§ Required action
The range runs from the line containing "Image resolution: width=1232" to the last line of the entries. Copy that range exactly, omitting pictures.

──────── Material provided ────────

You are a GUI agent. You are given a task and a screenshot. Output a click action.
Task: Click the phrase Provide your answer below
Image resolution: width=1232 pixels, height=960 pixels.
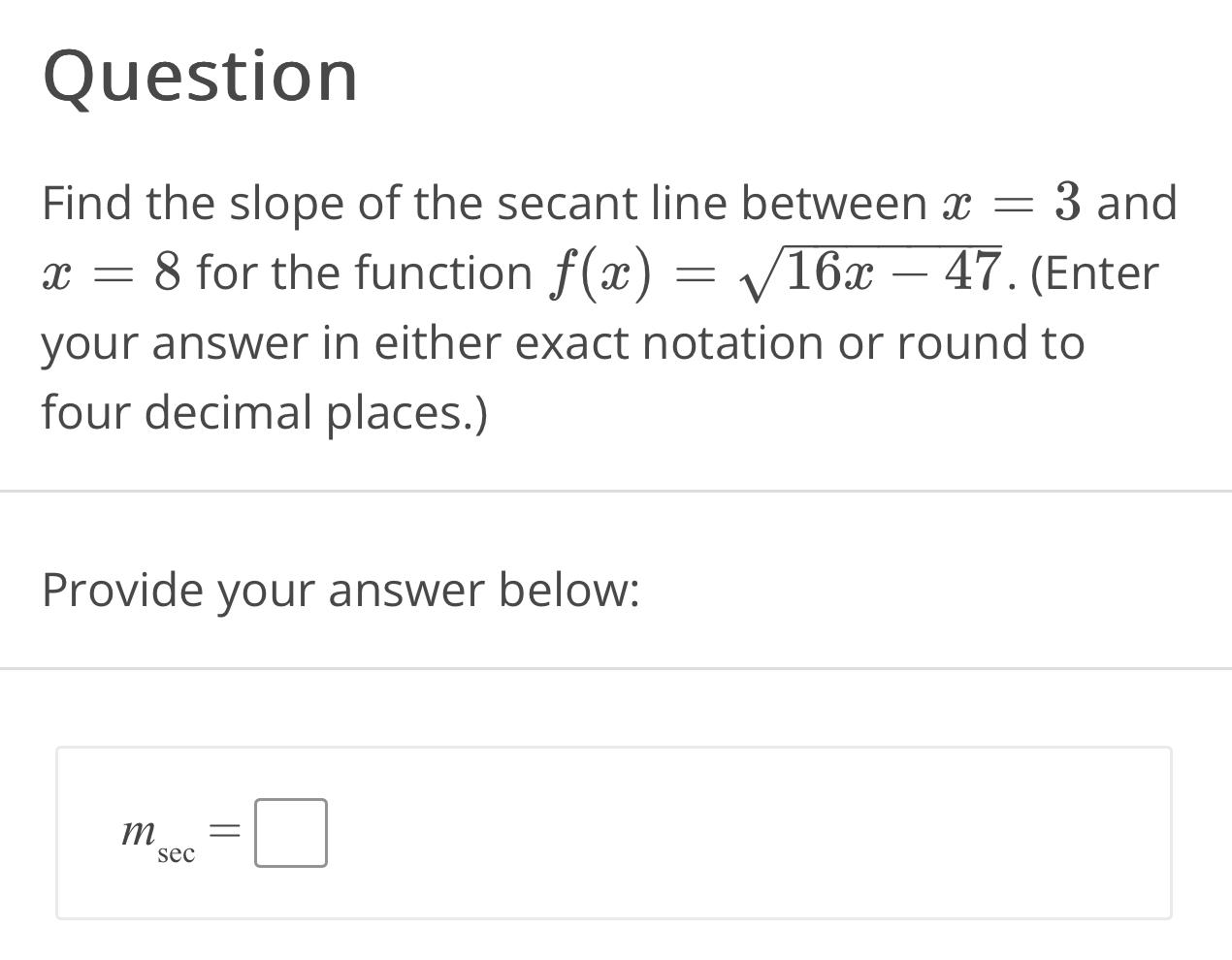[x=340, y=590]
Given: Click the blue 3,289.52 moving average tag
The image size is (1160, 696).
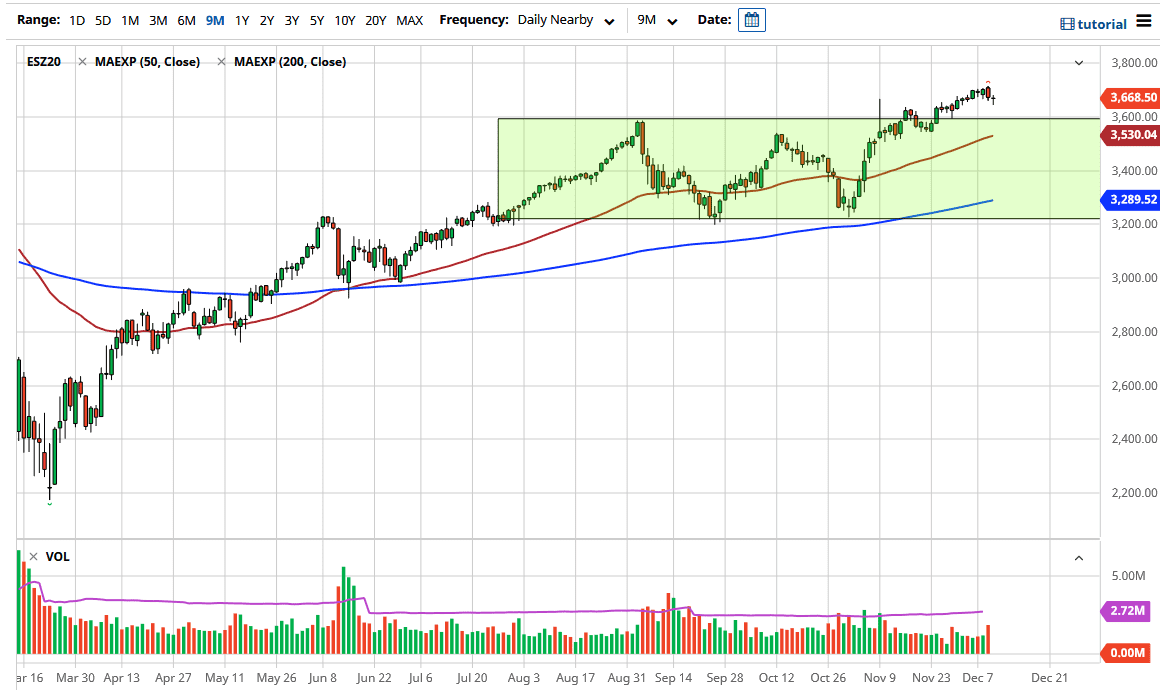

────────

§ Response
Image resolution: width=1232 pixels, height=960 pixels.
[x=340, y=590]
Given: Click the blue 3,289.52 moving average tag
The image size is (1160, 696).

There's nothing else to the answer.